How to find the subarray with given sum
Question:
Code is below
find the subarray which matches given sum
arr is given array, s is the sum
def getsub(arr,s):
result = []
for x in range(len(arr)):
result.append(arr[x])
while sum(result) > s:
result.pop(0)
if sum(result) == s:
return result
arr = [4, 1, 6, 5, 2, 3]
s=5
getsub(arr,s)
I got only [4,1]
only the first occurance
But actual output is [4,1] [5] [2,3]
Can i do it in o(n) time. I have done with (o(n3))TC by printing all the subarray and check the sum which is equal to s. which is not optimal
Answers:
There could be 2 possible approach for this.
- Slidding Window
- Hashing
Slidding Window:
# Function to find sublist having a given sum using hashing sliding window
def find_sub_list_using_sliding_window(arr, expected_sum):
# maintains the sum of the current window
windowSum = 0
# maintain a window `[low, high-1]`
[low, high] = [0, 0]
# store pairs equivalent to `expected_sum`
sum_list = []
# consider every sublist starting from `low` index
for low in range(len(arr)):
# if the current window's sum is less than the given sum,
# then add elements to the current window from the right
while windowSum < expected_sum and high < len(arr):
windowSum += arr[high]
high = high + 1
# if the current window's sum is equal to the given sum
if windowSum == expected_sum:
s_index = low
e_index = high - 1
sum_list.append([arr[s_index], arr[e_index]] if s_index != e_index else [arr[s_index]])
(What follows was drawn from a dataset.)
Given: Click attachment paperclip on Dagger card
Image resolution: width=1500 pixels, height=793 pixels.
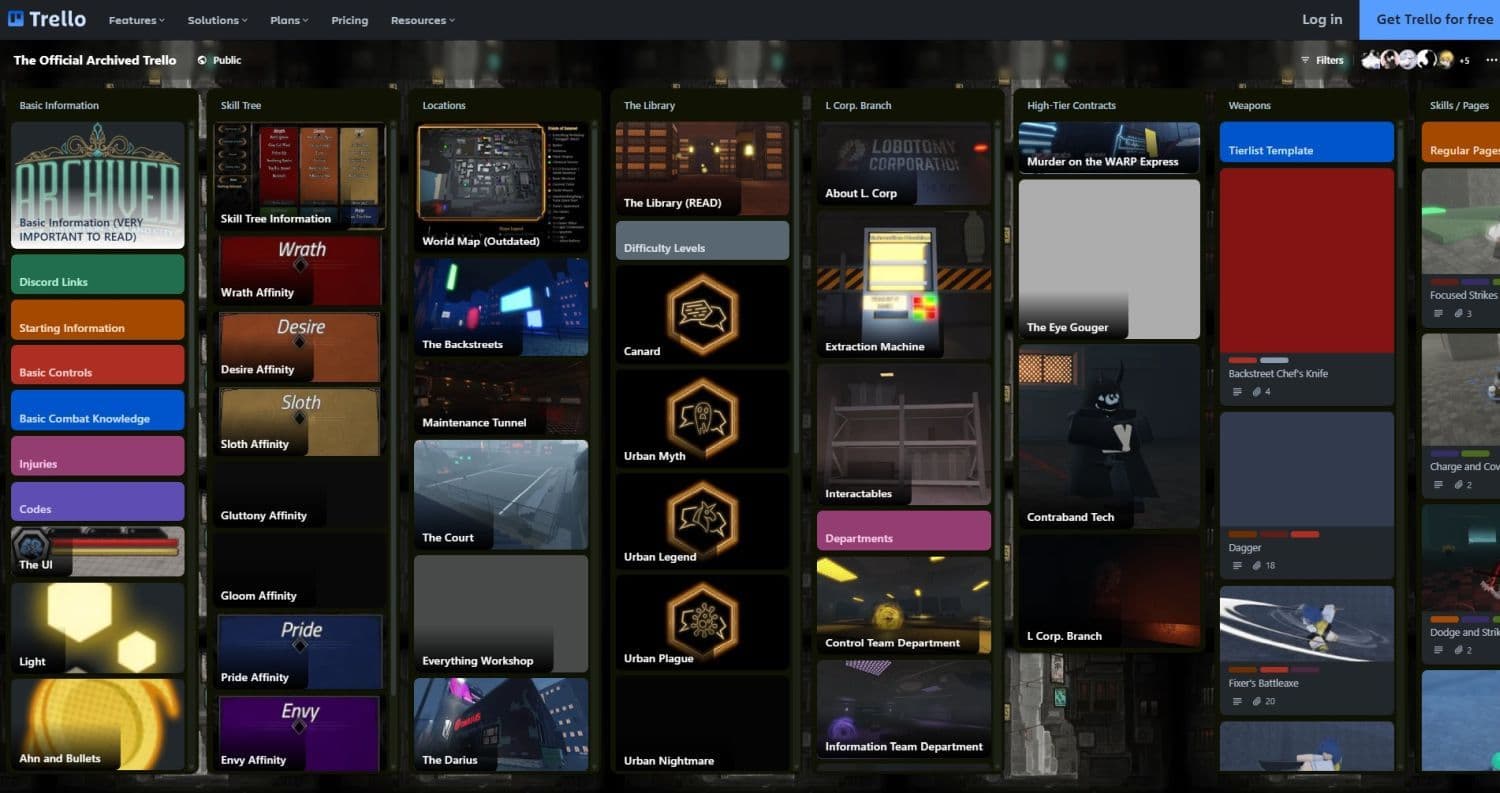Looking at the screenshot, I should (x=1257, y=566).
# at this point, the current window's sum is more than the given sum.
# remove the current element (leftmost element) from the window
windowSum -= arr[low]
return sum_list
The time complexity of the above solution is O(n) and doesn’t require any extra space, where n is the size of the input.
Hashing:
# Function to find sublist having a given sum using hashing
def find_sub_list_using_hashing(arr, expected_sum):
# insert `(0, -1)` pair into the set to handle the case when
# a sublist with the given sum starts from index 0
num_dict = {0: -1}
# keep track of the sum of elements so far
sum_so_far = 0
# store pairs equivalent to `expected_sum`
sum_list = []
# traverse the given list
for i in range(len(arr)):
# update sum_so_far
sum_so_far += arr[i]
# if `sum_so_far - expected_sum` is seen before,
# we have found the sublist with sum equal to `expected_sum`
if (sum_so_far - expected_sum) in num_dict:
s_index = num_dict.get(sum_so_far - expected_sum) + 1
sum_list.append([arr[s_index], arr[i]] if s_index != i else [arr[i]])
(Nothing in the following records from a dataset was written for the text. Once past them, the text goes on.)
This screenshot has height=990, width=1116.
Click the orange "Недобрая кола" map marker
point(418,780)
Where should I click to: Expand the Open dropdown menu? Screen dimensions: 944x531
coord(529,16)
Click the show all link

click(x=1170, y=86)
# insert (current sum, current index) pair into the dictionary
num_dict[sum_so_far] = i
return sum_list
The time complexity of the above solution is O(n) and requires O(n) extra space, where n is the size of the input.
Driver Code:
if __name__ == '__main__':
# a list of positive integers
arr = [4, 1, 6, 5, 2, 3]
expected_sum = 5
sum_list = find_sub_list_using_sliding_window(arr, expected_sum)
print(f'Find Sub List Equivalen to a Given Sum Using Sliding Window: {sum_list}')
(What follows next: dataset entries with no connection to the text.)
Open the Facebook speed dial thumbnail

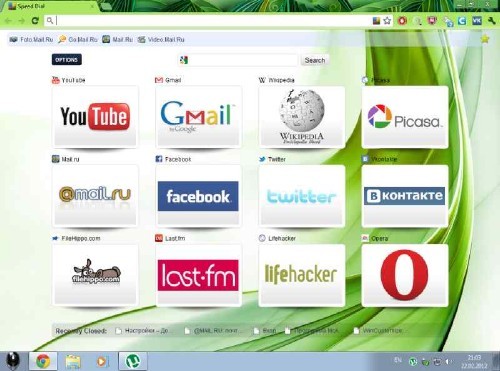click(198, 196)
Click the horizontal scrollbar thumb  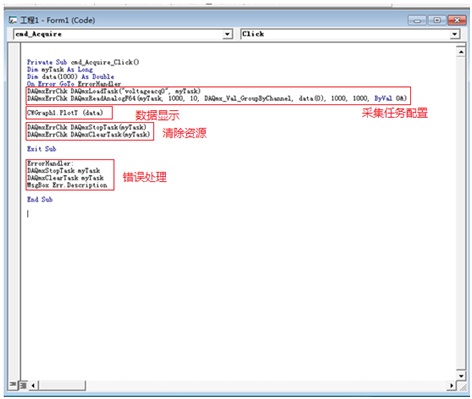tap(62, 386)
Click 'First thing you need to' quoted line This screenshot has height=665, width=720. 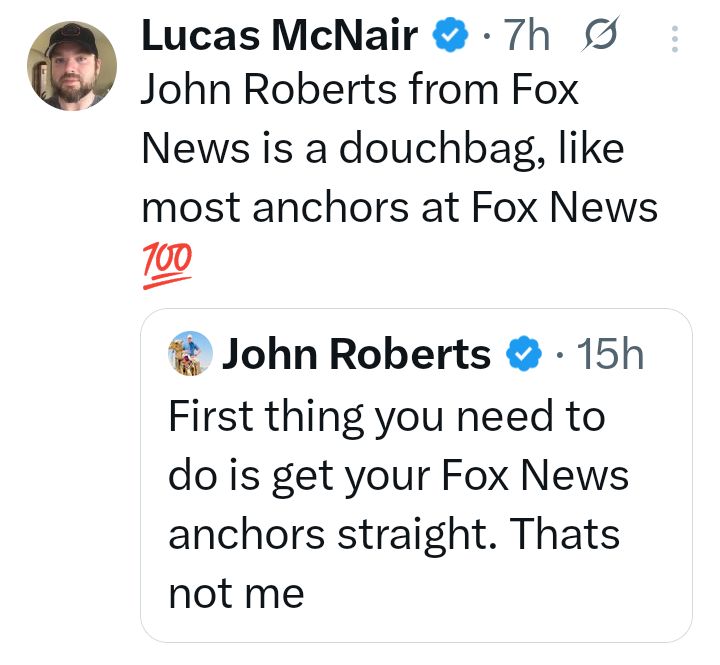point(386,416)
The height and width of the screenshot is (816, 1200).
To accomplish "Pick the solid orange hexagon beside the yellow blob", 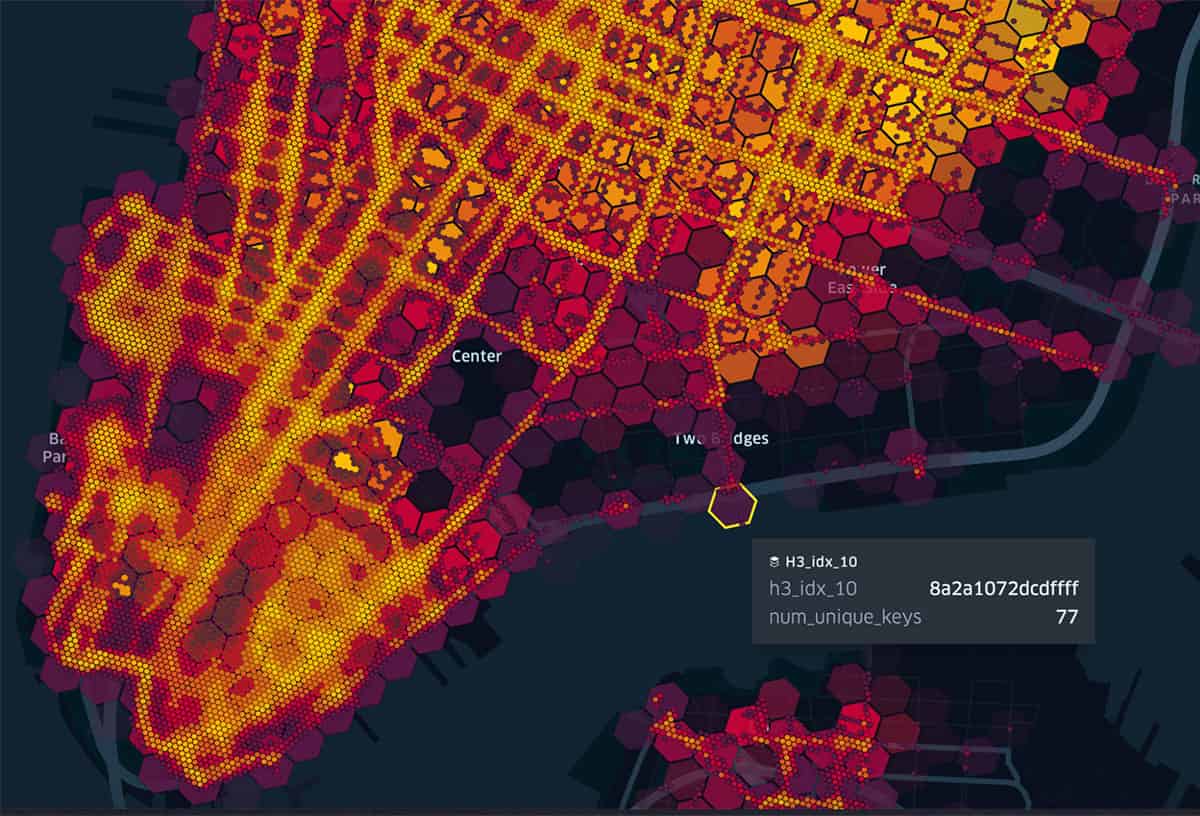I will (x=386, y=438).
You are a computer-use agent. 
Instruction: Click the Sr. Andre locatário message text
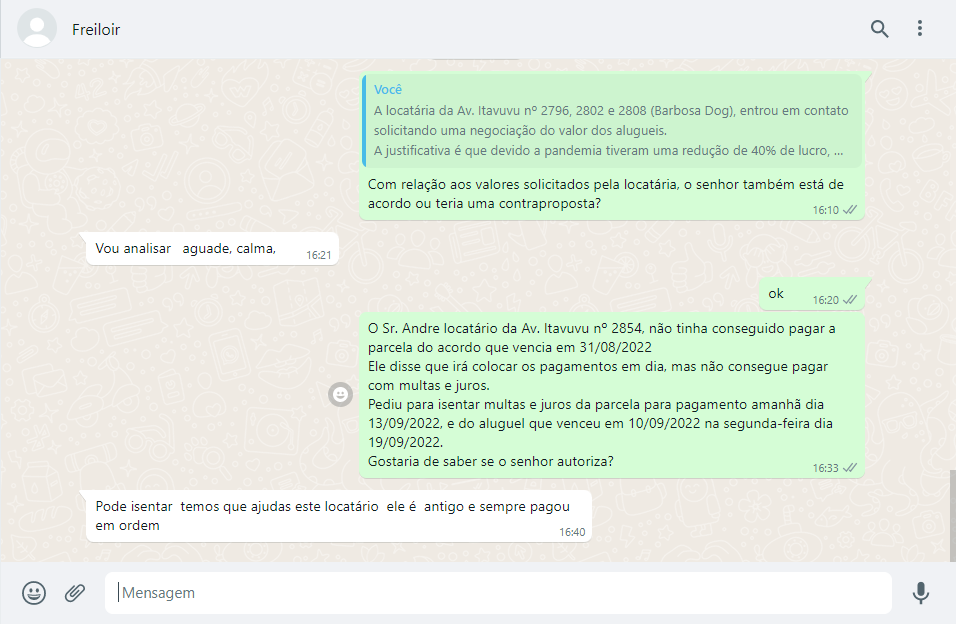[600, 395]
sum_list = find_sub_list_using_hashing(arr, expected_sum)
print(f'Find Sub List Equivalen to a Given Sum Using Hasing: {sum_list}')
Output:
Find Sub List Equivalen to a Given Sum Using Sliding Window: [[4, 1], [5], [2, 3]]
Find Sub List Equivalen to a Given Sum Using Hasing: [[4, 1], [5], [2, 3]]
This is the fastest structure I can think of:
def getsub(arr,s):
results = []
result = []
for x in range(len(arr)):
result.append(arr[x])
while sum(result) > s:
result.pop(0)
if sum(result) == s:
results.append(result); result = []
return results
arr = [4, 1, 6, 5, 2, 3]
s=5
print(getsub(arr,s)) # [[4, 1], [5], [2, 3]]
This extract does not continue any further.